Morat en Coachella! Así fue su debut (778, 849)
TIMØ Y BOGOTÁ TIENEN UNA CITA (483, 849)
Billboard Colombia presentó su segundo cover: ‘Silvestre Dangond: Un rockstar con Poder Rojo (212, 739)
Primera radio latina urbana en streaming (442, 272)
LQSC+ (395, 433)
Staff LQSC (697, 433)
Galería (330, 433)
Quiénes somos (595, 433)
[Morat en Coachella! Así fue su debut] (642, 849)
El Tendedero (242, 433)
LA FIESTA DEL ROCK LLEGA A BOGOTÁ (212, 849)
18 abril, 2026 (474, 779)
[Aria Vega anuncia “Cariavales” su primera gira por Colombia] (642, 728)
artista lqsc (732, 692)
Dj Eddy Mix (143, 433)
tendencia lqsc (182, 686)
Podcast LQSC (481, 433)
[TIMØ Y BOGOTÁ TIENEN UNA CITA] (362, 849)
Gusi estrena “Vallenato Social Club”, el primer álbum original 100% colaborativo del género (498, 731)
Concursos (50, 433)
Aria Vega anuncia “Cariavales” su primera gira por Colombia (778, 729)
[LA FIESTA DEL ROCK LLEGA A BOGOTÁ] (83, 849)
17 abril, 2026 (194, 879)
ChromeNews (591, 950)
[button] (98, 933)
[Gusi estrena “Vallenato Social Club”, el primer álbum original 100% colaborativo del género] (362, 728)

* **Problem description**
Copy out every item above word for word, with no changes to wording, punctuation or order.

* **Written reply**
Morat en Coachella! Así fue su debut (778, 849)
TIMØ Y BOGOTÁ TIENEN UNA CITA (483, 849)
Billboard Colombia presentó su segundo cover: ‘Silvestre Dangond: Un rockstar con Poder Rojo (212, 739)
Primera radio latina urbana en streaming (442, 272)
LQSC+ (395, 433)
Staff LQSC (697, 433)
Galería (330, 433)
Quiénes somos (595, 433)
[Morat en Coachella! Así fue su debut] (642, 849)
El Tendedero (242, 433)
LA FIESTA DEL ROCK LLEGA A BOGOTÁ (212, 849)
18 abril, 2026 (474, 779)
[Aria Vega anuncia “Cariavales” su primera gira por Colombia] (642, 728)
artista lqsc (732, 692)
Dj Eddy Mix (143, 433)
tendencia lqsc (182, 686)
Podcast LQSC (481, 433)
[TIMØ Y BOGOTÁ TIENEN UNA CITA] (362, 849)
Gusi estrena “Vallenato Social Club”, el primer álbum original 100% colaborativo del género (498, 731)
Concursos (50, 433)
Aria Vega anuncia “Cariavales” su primera gira por Colombia (778, 729)
[LA FIESTA DEL ROCK LLEGA A BOGOTÁ] (83, 849)
17 abril, 2026 (194, 879)
ChromeNews (591, 950)
[button] (98, 933)
[Gusi estrena “Vallenato Social Club”, el primer álbum original 100% colaborativo del género] (362, 728)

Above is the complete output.